Push to include H2-ICE in the PLI scheme
In an earlier interaction with Autocar Professional, Saravanan suggested that the hydrogen-internal combustion engine (ICE) vehicles, which appear to be low-hanging fruit for Indian OEMs, should be included in the production-linked incentive (PLI) scheme for the automobile industry. The automotive industry has already made a representation to the government in this regard.
Speaking to this publication, Saravanan said, "We believe hydrogen-ICE is a viable technology for India, given that the entire ecosystem (for ICE remains in place). At the most basic level, it is a proven technology," he added.
So far, Ashok Leyland, Eicher Motors, Pinnacle Mobility, Tata Motors, and Booma Innovative have been chosen to make hydrogen fuel cell vehicles as part of the Rs 25,938 crore production-linked incentive plan for the automobile and auto component industry.

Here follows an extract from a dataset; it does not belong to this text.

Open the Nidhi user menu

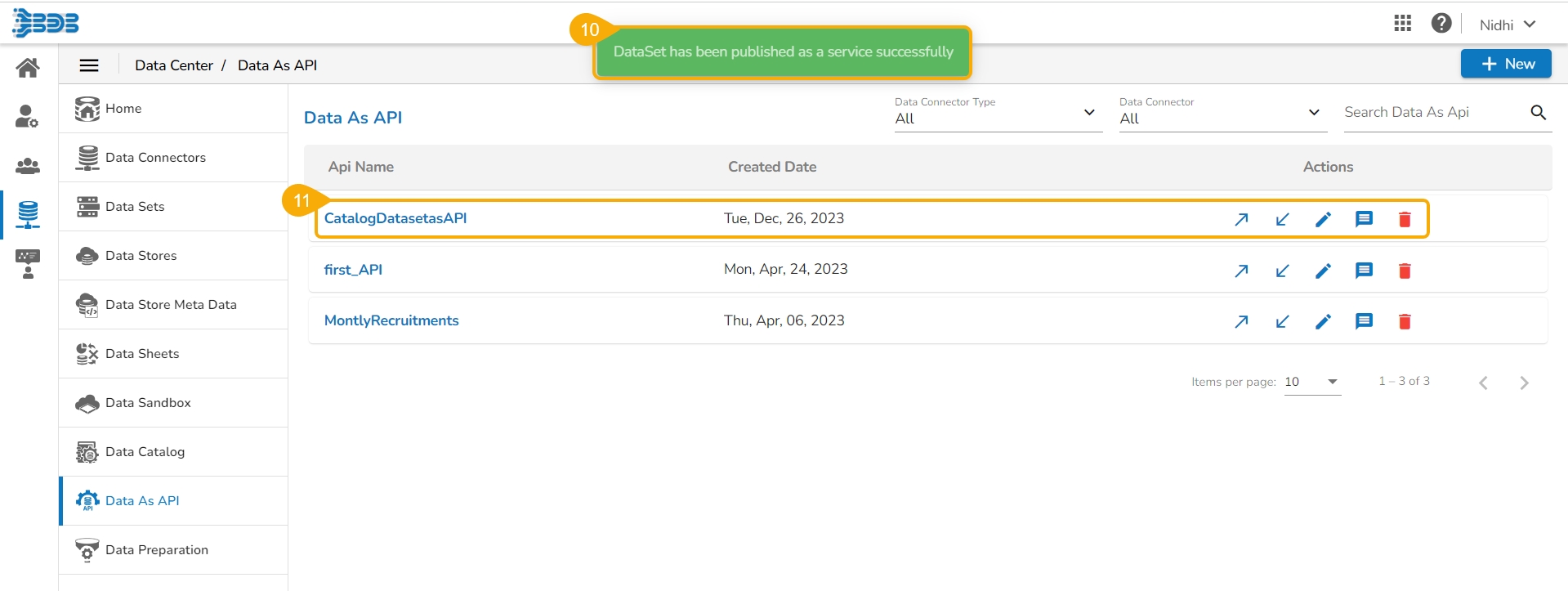pyautogui.click(x=1508, y=25)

"Unfortunately, the hydrogen ICE is not a part of the PLI scheme. So, we have made representations to the government saying that the PLI for hydrogen fuel cells and battery electric vehicles is good, but it will be better if we also include hydrogen ICE as a future technology," Saravanan went on to say that he doesn't know what the government thinks about the issue.
He further noted that the advantage of hydrogen-ICE from a production standpoint is that most Indian OEMs are familiar with ICE technology, and thus it can likely be brought to market faster than hydrogen fuel cells, which is new to most of them. "So, there is a comfort factor. Therefore, it sort of probably has a soft spot in most OEMs' portfolios," he continued, before adding that each application needs to be carefully evaluated.